Пролог
«Фотографы не знают, что являются агентами смерти. Фото — это способ, каким наше время принимает в себя Смерть».
«Фотография придает смерти все внешние признаки жизни».
Ролан Барт, «Camera Lucida: Reflections on Photography»
Клементина любила говорить: «В один из печальных дней все мы окажемся в могиле, но наши снимки останутся жить после нас». Но она забыла подчеркнуть, что после нас, в физическом нашем воплощении, остаются не только дагеротипы, но и кое-что иное.
Некогда я, Элоиза Монтгомери, была натурой цельной и скептически настроенной. Каждое жизненное явление виделось мне с рациональной стороны и имело посильное разуму объяснение. Ничто, казалось, не способно пошатнуть моей веры в логическое начало естества. И все же...
Однажды меня раскололи надвое, и все то, что я так привыкла пропускать сквозь внутреннего привратника-материалиста, вдруг обратилось в дым.
Невольно я стала свидетелем чего-то совершенно противоестественного, перевернувшего мою жизнь вверх дном. И покуда руки меня слушаются, а голос разума еще не притупился, я хочу поведать свою историю, чтобы вы убедились: даже когда нам кажется, что мы совершенно одни — мы вовсе не одни.
За нами неусыпно следят те, кто не успел отыскать дорогу в мир загробный, посмертный. Как знать, возможно прямо сейчас за вашей спиной стоит некто, кого вы раньше могли называть бабушкой, отцом или младшим братом, столь скоро оставившим земной мир, и смиренно ждет, пока вы обратите на них свой взор.
Позволит ли читатель дать ему совет? К тем речам, что мертвые могут нашептывать вам на ухо, лучше всего прислушаться: порой мертвым известно куда больше, чем живым.
Часть I
Я была некрасива, безнадежно некрасива. Еще в юности мое лицо оказалось обезображено оспой, навсегда лишив меня девичьей привлекательности и нежной бархатистой кожи. Оспа накинулась на меня внезапно и яростно с каким-то сезонным поветрием и уложила в постель на две с половиной недели. Неожиданно для многих болезнь не щадила меня, в отличие от других счастливчиков в те годы; организм будто не хотел бороться с заразой и быстро слабел. Однако, не без помощи опытного семейного врача, я таки встала на ноги и с той поры решительно уверовала, что жизнь дала мне второй шанс неспроста: я просто обязана была посвятить себя всю чему-то новому. Я должна была измениться сама или изменить мир вокруг себя.
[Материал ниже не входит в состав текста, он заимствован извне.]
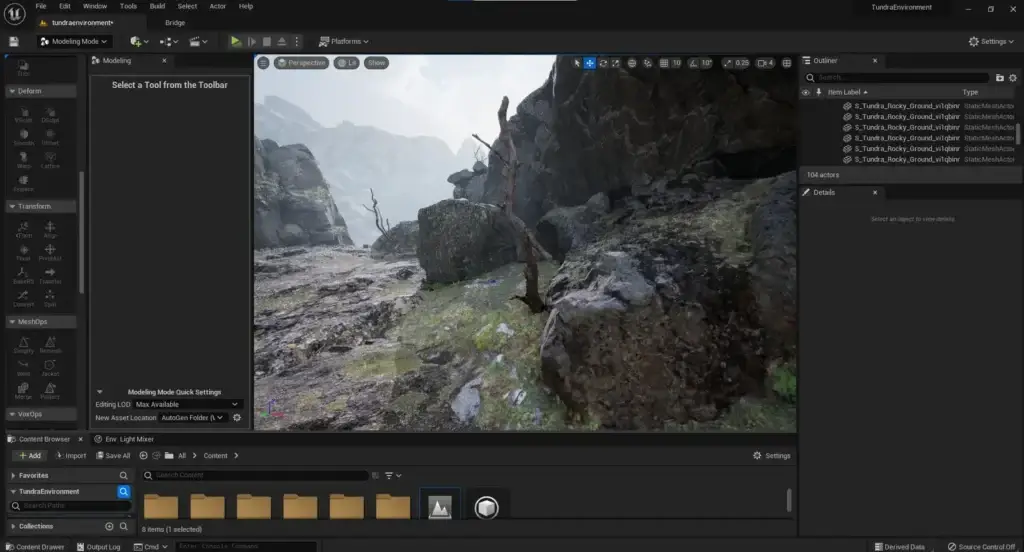Screen dimensions: 1024x552
Task: Click the Play in Editor button
Action: pos(236,41)
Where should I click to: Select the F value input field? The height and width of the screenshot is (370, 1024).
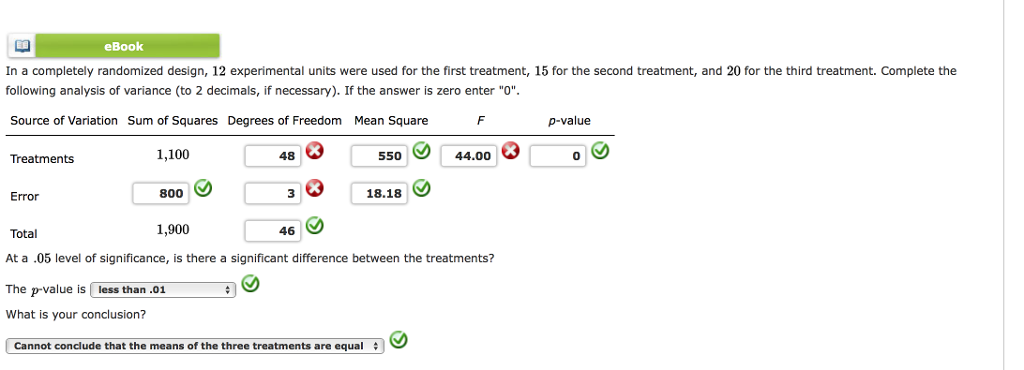coord(469,156)
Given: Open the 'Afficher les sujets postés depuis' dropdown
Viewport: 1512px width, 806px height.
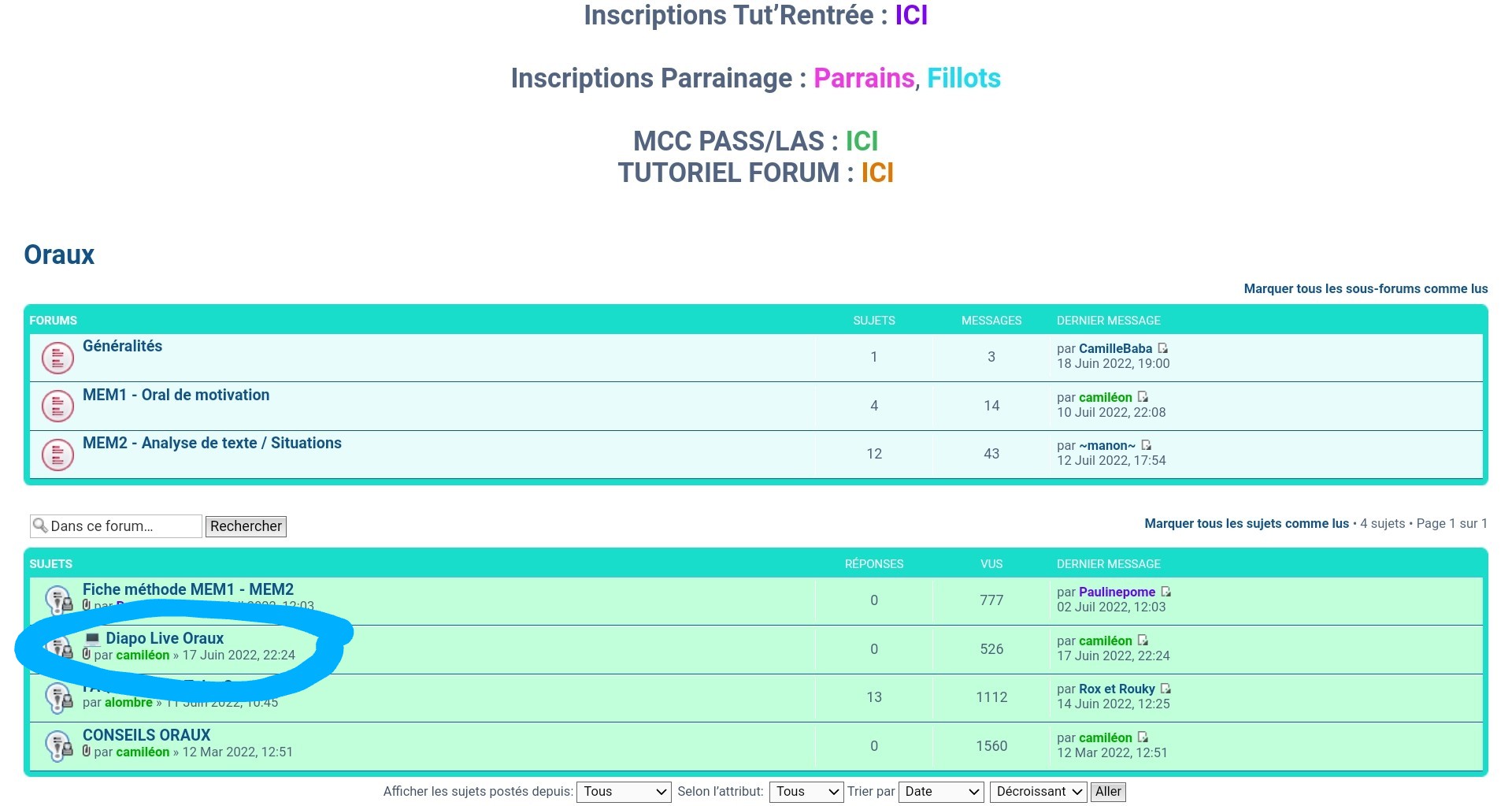Looking at the screenshot, I should pos(623,792).
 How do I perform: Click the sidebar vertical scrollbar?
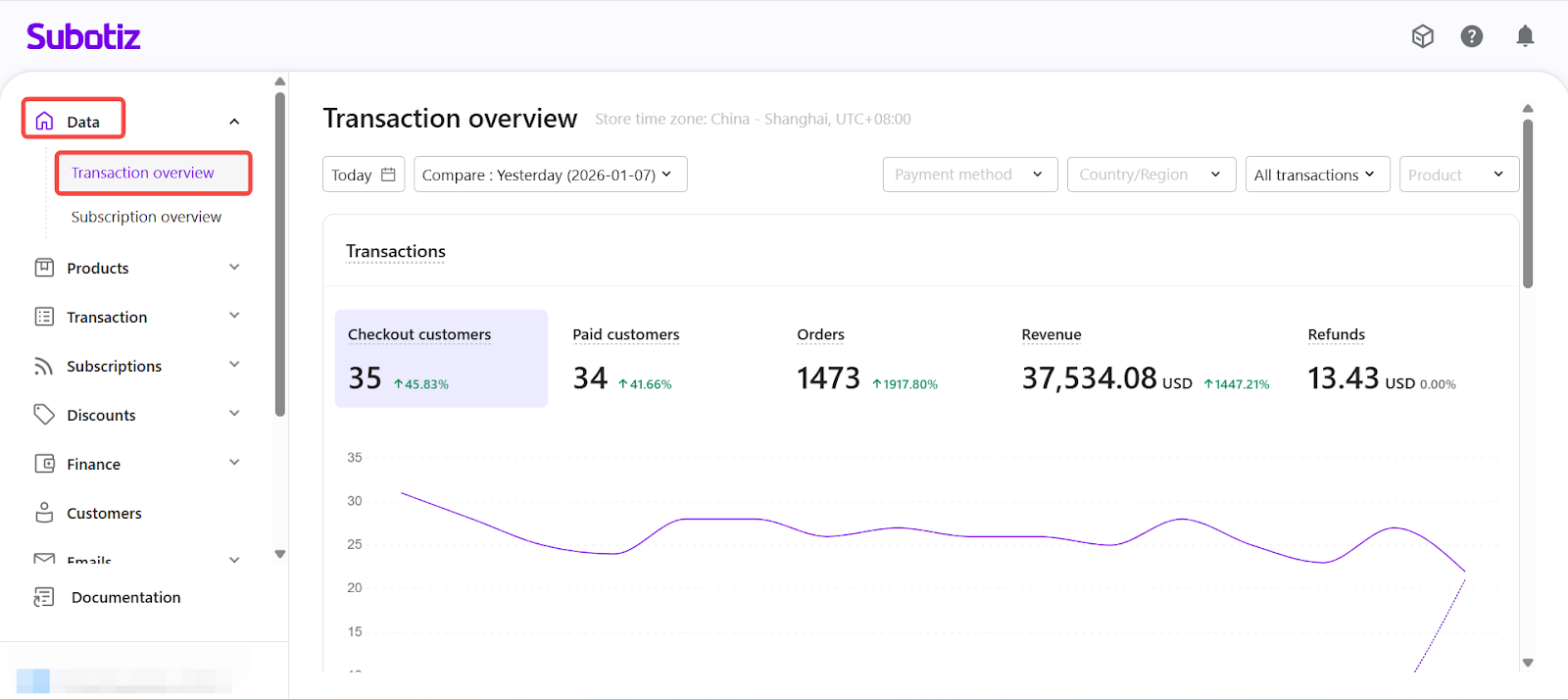click(x=280, y=255)
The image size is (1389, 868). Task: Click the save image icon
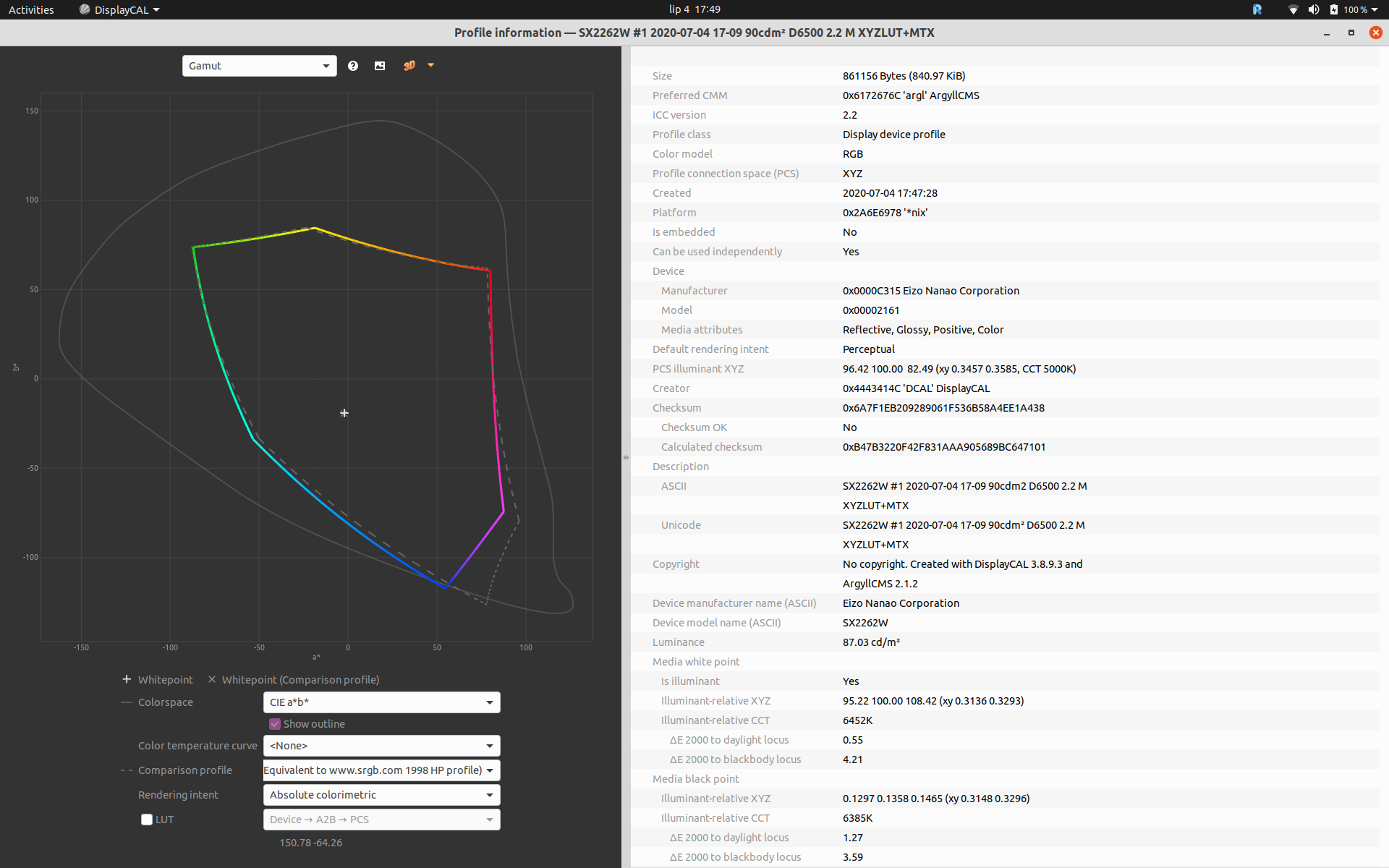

И я решила поступить на курс дагеротипии. Мне выпал шанс учиться фотографическому искусству у самой Клементины Гаварден[1] — женщины, стоявшей у истоков нового фотоискусства. Это было востребованное направление, в котором я с удовольствием обрела себя новую. Не обладая более собственной красотой, я находила красоту в других через камеру-обскура и навсегда запечатлевала ее в частицах серебра. В отличие от человеческой кожи, дагеротипу не грозила оспа. Красота преобразовывалась в видимое изображение и обретала форму бессмертия на отполированной пластине.
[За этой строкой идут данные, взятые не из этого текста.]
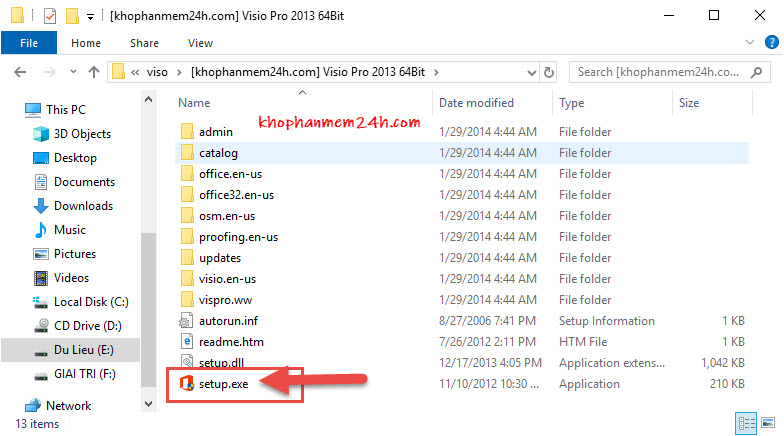Image resolution: width=784 pixels, height=436 pixels.
Task: Select 3D Objects in navigation pane
Action: 82,134
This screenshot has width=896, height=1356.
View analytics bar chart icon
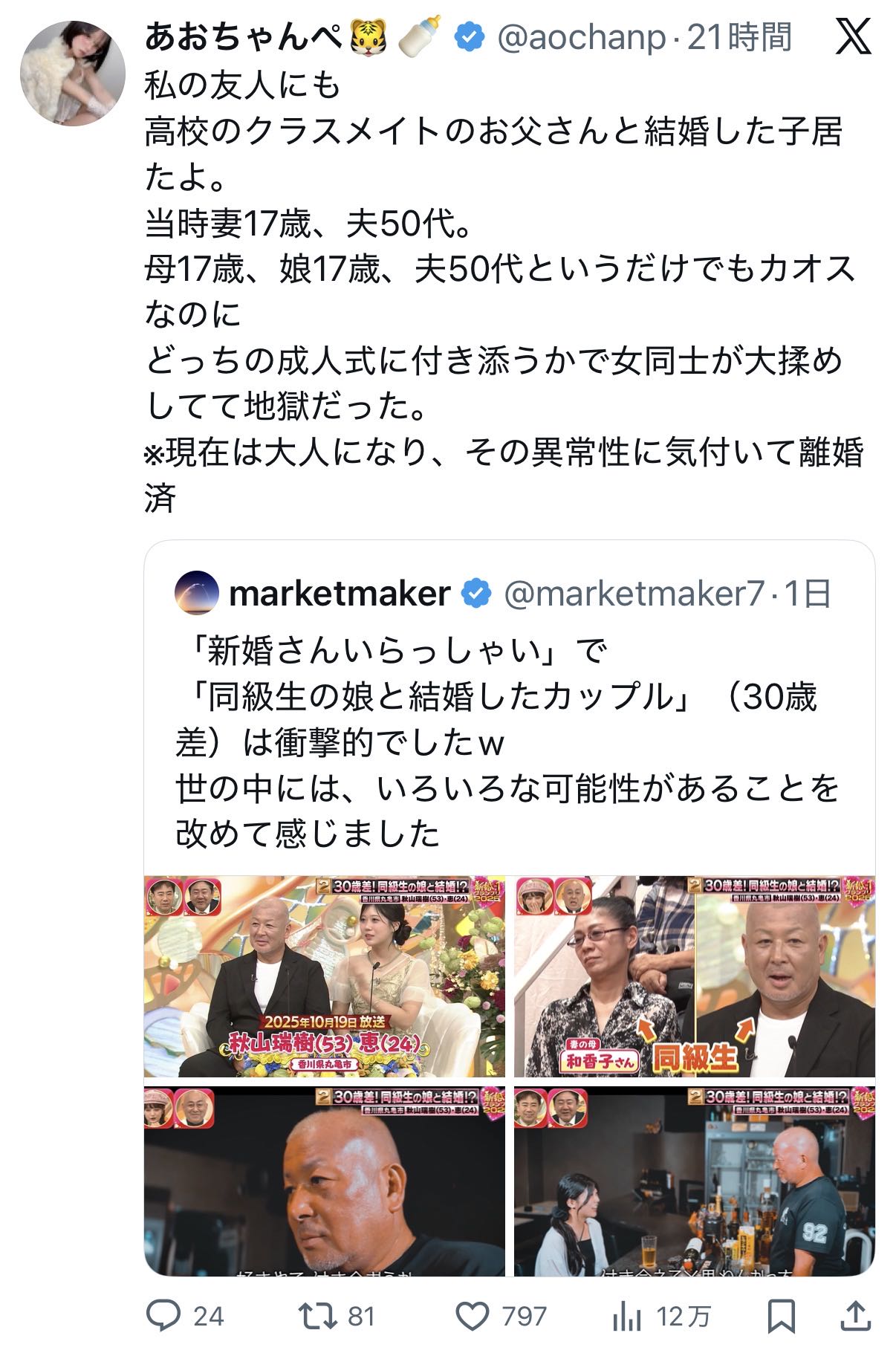(x=627, y=1317)
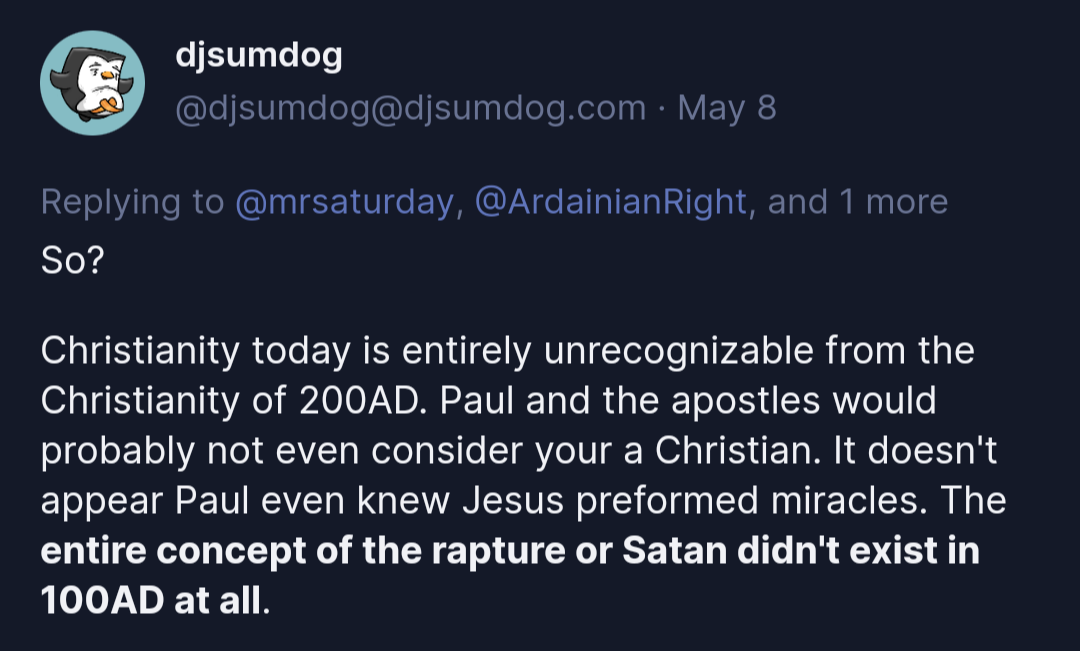Click the @djsumdog@djsumdog.com handle

[410, 108]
Конечно, отец с матерью нисколько не обрадовались моему рвению к дагеротипии. По их суждению, мой удел — стать женою богатого эсквайра, Уильяма Комптона, (свадьбу с которым они мне прочили чуть ли не с одиннадцати лет) родить на свет не менее пятерых детей и тем быть довольной. Когда я заявила, что собираюсь арендовать помещение в Сохо и оборудовать там свою студию, отца едва не хватил удар. Возмущению родных не было предела, как и моему стойкому желанию идти напролом и устраивать жизнь так, как того хочется моей мятежной душе.
Вопреки их противостоянию, замуж я так и не вышла, а студия все же открылась, и открылась с апломбом: о «Miroir Magique»[2] написали сразу пять лондонских газет, ибо не каждый день студию открывает молодая женщина-дагеротипист. Вместе с моим ассистентом Луи Саганом (который, заразившись моей мечтой, поехал со мною в Лондон в качестве верного компаньона) мы начали вести свою, поначалу тихую деятельность, но я уже горела изнутри этим делом и страстно желала достичь успеха в обозримом будущем. Возможно, однажды мне улыбнется судьба и к нам заглянет на семейный снимок сам Диккенс с женою и детьми? Вот бы удивились mamá и papá! И что сказали бы, узнав, как я к тому же люблю втайне ото всех надевать в проявочной мужские брюки? (этой привычкой я обзавелась еще в Париже, вдохновившись образом скандальной Жорж Санд.) Знал о том только Луи, который же и одалживал мне их, и все неустанно повторял по-французски: «О, мадемуазель, как они вам идут, как идут!»